Evolutionary change/progression requires a pressure that that results in a particular trait becoming either more or less favorable to the survival of the species, in which the trait confers an advantage or disadvantage to survival such that those with the advantage tend to survive and those without it tend to die off. Absent any such interference/pressure imposed by the beekeeper or the bees, the current inherent reproductive strategy of the mites is sufficient to ensure their survival, thus there is no change in selection or 'virulence'. An example of pressure that induces a change is the use of chemical controls such as Coumaphos and tau-Fluvalinate, in which susceptible mites die and resistant mites survive.

On the other side of this is the example of 'swarmy' bees appearing to be more able to tolerate the presence of mites.
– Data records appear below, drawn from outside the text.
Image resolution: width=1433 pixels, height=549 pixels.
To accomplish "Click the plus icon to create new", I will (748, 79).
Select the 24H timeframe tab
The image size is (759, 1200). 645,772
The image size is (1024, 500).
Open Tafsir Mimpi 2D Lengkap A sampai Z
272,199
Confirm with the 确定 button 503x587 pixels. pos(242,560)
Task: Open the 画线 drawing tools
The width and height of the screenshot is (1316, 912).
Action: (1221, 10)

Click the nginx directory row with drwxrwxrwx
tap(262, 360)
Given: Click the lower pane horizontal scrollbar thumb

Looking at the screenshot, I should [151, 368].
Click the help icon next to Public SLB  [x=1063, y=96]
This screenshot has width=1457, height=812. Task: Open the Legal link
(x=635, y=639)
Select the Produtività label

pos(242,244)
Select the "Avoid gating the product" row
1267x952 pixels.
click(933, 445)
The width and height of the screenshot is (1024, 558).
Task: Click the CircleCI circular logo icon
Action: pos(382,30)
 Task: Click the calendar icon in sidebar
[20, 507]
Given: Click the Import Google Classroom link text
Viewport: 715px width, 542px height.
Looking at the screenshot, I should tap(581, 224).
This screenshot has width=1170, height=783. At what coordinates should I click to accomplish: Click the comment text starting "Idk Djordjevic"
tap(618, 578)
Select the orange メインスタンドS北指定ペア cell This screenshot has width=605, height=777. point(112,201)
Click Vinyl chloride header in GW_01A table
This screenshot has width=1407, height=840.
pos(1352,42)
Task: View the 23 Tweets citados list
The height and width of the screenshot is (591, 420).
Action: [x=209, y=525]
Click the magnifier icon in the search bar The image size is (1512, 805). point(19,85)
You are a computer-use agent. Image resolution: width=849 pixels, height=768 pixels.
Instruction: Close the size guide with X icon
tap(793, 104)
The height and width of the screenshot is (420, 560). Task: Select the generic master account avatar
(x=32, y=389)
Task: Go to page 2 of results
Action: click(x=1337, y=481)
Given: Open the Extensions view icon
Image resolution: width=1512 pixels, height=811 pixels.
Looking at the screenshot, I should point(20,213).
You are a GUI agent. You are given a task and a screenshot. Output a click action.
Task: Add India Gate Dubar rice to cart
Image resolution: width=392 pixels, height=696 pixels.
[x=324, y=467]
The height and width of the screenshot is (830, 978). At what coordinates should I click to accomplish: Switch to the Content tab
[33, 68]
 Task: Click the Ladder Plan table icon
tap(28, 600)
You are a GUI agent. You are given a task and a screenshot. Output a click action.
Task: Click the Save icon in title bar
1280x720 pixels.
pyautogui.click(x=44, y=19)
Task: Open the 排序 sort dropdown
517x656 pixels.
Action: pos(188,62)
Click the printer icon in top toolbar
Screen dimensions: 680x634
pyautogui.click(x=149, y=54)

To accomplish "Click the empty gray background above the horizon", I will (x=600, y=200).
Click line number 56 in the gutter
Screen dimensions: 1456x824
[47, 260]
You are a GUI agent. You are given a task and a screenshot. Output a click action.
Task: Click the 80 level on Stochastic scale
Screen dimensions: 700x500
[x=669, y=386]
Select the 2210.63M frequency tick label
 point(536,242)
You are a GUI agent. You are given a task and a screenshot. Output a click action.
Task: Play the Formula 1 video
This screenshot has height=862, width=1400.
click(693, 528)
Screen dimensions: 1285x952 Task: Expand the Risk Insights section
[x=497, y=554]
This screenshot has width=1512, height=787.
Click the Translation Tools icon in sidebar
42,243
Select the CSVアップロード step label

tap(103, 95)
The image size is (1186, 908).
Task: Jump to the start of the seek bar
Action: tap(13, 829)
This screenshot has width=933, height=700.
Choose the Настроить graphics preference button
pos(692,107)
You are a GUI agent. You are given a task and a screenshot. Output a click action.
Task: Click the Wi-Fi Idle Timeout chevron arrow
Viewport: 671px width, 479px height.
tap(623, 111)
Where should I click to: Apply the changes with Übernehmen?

The mites introduce a pressure to the bees and their survival is enhanced by swarming, thus bees that tend to swarm more often gain a survival advantage. Unfortunately (for beekeepers), this trait results in lower production and increased management issues contrary to the needs of those keeping bees as livestock to produce a saleable commodity/service. In addition, the 'swarmy' trait that enhances the survival of the bees not only does not confer any disadvantage to the mites, it actually _enhances_ their survival and propagation...and it does not require any change in reproductive strategy or 'virulence' on the part of the mites, their extant traits already are sufficient and no change is necessary.




> i do not know to what extent the more virulent strains of viruses also die off along with the mites in winter dead out and euthanizing scenarios, and i was unable to locate any studies that have looked at how long bee viruses remain viable once their host dies. i've posed the question to the mailing list at bee-l to see if any of those in the science communty might know.


The average virus has a relatively short lifespan absent a host, suitable propagation medium in a lab, or suitable preservation (such as the particular strain of flu virus recovered from bodies buried in Alaskan permafrost which allowed the recreation of the Spanish flu virus that caused the 1918 epidemic). Bacteria are another issue, as is the fungal diseases such as Nosema in which the spore stage can remain viable for a much longer time than a virus.


----------



## Saltybee (Feb 9, 2012)

squarepeg said:


> if true than simply introducing some of the less virulent strain would presumably result in a shift to the less virulent strain over time.


One possible method would be to set up an isolated TF nuc as a drone factory by using drone comb frames as the inoculant. Dependent on the actual life stage of bee/mite where/when the virus is transferred.

Several years ago I started a threaded pondering raising a better mite. Got a little roasted then. Oh well.


----------



## 1102009 (Jul 31, 2015)

I believe BBK is right about the virulence.
It explains why hives with a low mite count are susceptible to virus disease, too.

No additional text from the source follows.